Bioindicators of Forest Sustainability: Progress Report

AutorSampson, P. H.; Mohammed, G. H.; Colombo, S. J.; Noland, Thomas L.; Miller, John R.; Zarco-Tejada, Pablo J.
Palabras claveBioindicators
Forest health
Hyperspectral
Remote sensing
Physiology
Fecha de publicación1998
EditorOntario Ministry of Natural Resources
CitaciónForest Research Information Paper No. 142. 18p
ResumenMeasurable indicators are needed to gauge the effects of management activities and natural phenomena on forest sustainability. To meet this need, the Bioindicators of Forest Sustainability Project is testing physiological approaches to develop a Forest Condition Rating (FCR) system. An FCR system would directly support provincial policy (e.g., Forest Resource Assessment Policy) and national initiatives (e.g., Criteria and Indicators) by providing an understanding of ecosystem condition. Furthermore, this project addresses a pressing need for indicators that can support operational forest management and possible concerns of sustainability at the local level.

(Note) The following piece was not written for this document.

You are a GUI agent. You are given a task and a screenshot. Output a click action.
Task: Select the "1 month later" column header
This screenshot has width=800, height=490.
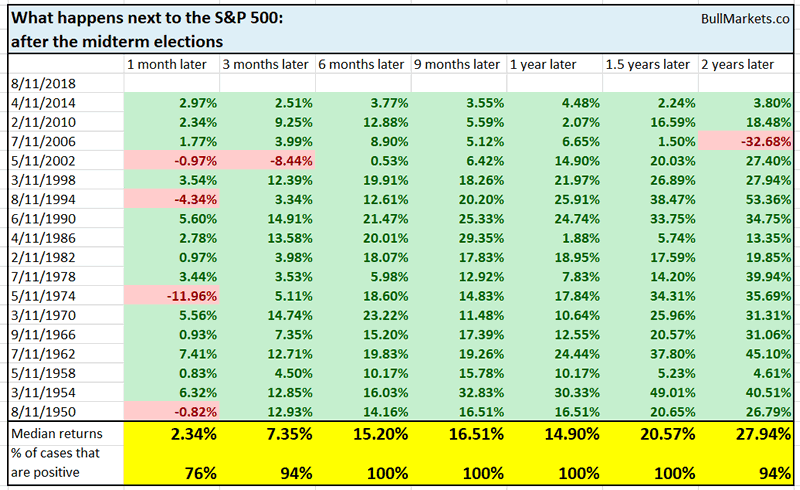coord(168,65)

Development of an FCR system involves interpreting remotely sensed spectral information with the aid of ground-based assessments of structural and functional (i.e., physiological) aspects of forest condition. Analysis of this spectral information may reveal indicators of health across a wide range of tree species and ages. Current research activities include controlled laboratory studies, ground-based field assessments and acquisition of hyperspectral airborne data to develop gradients in key spectral features that correspond to actual differences in physiology. This report provides first-year progress results. Preliminary correlations in controlled experiments have been made between leaf-based spectral reflectance and physiological status. Compilation of a leaf-based spectral database has been initiated. The database shows the influence of species, leaf age, stress status, season and other factors on spectral features. Other physiological and structural measures, such as foliar biochemistry, stem electrical resistance, and leaf area index, have also been linked to forest decline status. Finally, a brief summary of collaborative projects and proposed research activities is provided.